RE: MGET Again [was: web proper names] from Patrick.Stickler@nokia.com on 2004-09-22 (www-rdf-interest@w3.org from September 2004)

From: <Patrick.Stickler@nokia.com>
Date: Wed, 22 Sep 2004 10:19:00 +0300
To: <jon@hackcraft.net>, <zednenem@psualum.com>, <daniel.oconnor@gmail.com>
Cc: <www-rdf-interest@w3.org>
Message-ID: <1E4A0AC134884349A21955574A90A7A50ADCCB@trebe051.ntc.nokia.com>
> -----Original Message-----
> From: ext Jon Hanna [mailto:jon@hackcraft.net]
> Sent: 21 September, 2004 17:41
> To: Stickler Patrick (Nokia-TP-MSW/Tampere); zednenem@psualum.com;
> daniel.oconnor@gmail.com
> Cc: www-rdf-interest@w3.org
> Subject: MGET Again [was: web proper names]
> 
> 
> > But that doesn't mean that the representation you
> > get back is a *description* of the thing denoted.
> > 
> > The resource denoted could be, e.g., a particular
> > ontology, and the RDF/XML returned is an expression
> > of (representation of) that ontology, *not* a description
> > of that ontology.
> > 
> > Eh?
> 
> The RDF/XML is a representation of that ontology, and as such a
> description of the terms it defines. There is no reason why 
> the ontology
> should contain a description of the ontology itself in the RDF/XML,
> indeed this is both common practice and IMHO good practice. 
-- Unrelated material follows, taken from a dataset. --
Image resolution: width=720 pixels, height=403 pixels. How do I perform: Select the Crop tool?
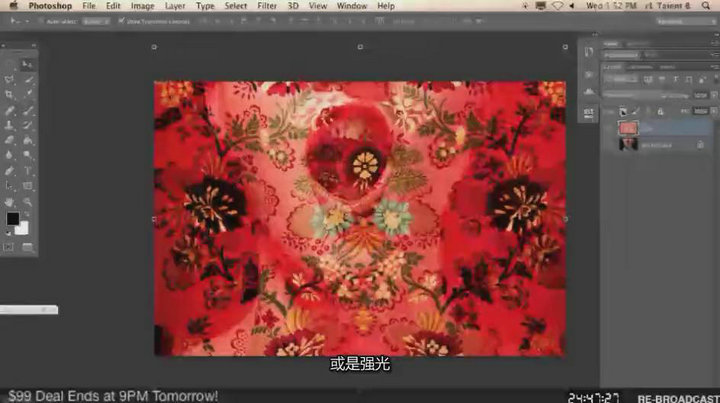[10, 95]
It's true that there's no reason why the RDF/XML representation of
an ontology can't include statements about the ontology itself, and
in fact, we follow that practice in Nokia for most ontologies and
other RDF/XML instances.

However, there are many reasons why such a "best practice" cannot
be considered a component of the foundational architecture of the
SW.

1. Size. It may be that the RDF/XML representation of that ontology
is many megabytes in size (e.g. Wordnet, Cyc, etc.) and so if all one
wants/needs is a description of the ontology itself, it's pretty 
impractical to ask for the whole enchilada.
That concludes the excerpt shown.